**Activity:**
Copy each line of the entries below that contains the string "will".

---- Provided data

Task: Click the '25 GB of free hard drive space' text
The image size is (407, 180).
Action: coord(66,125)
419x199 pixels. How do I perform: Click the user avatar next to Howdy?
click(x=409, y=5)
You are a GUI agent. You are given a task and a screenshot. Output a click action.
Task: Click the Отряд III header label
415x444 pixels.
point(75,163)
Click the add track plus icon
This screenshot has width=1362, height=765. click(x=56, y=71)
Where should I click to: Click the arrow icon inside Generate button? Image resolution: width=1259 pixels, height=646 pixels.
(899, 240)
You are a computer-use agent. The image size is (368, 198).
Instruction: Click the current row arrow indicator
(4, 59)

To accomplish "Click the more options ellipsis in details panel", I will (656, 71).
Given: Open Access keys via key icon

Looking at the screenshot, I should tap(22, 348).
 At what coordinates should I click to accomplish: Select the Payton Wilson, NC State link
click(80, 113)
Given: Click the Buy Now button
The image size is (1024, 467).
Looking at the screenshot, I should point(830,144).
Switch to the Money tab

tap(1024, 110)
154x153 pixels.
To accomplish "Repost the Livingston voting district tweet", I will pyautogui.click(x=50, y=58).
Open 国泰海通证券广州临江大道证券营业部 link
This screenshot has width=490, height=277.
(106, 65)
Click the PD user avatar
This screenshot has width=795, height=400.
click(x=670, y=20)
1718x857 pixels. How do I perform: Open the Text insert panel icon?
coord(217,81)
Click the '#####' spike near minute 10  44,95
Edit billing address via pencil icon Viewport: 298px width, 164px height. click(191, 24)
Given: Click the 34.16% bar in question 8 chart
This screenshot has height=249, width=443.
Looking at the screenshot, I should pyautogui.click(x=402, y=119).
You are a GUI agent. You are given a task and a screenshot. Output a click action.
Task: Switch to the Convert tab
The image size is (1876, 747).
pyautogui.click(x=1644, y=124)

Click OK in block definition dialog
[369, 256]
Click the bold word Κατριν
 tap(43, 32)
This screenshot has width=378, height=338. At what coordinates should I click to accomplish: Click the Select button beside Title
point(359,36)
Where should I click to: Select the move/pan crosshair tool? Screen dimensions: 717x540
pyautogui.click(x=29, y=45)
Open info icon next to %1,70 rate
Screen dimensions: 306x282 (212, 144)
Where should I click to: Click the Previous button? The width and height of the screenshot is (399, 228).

--------

**Answer section:**
To accomplish "Click the more options ellipsis in details panel", I will (656, 71).
To accomplish "Repost the Livingston voting district tweet", I will pyautogui.click(x=50, y=58).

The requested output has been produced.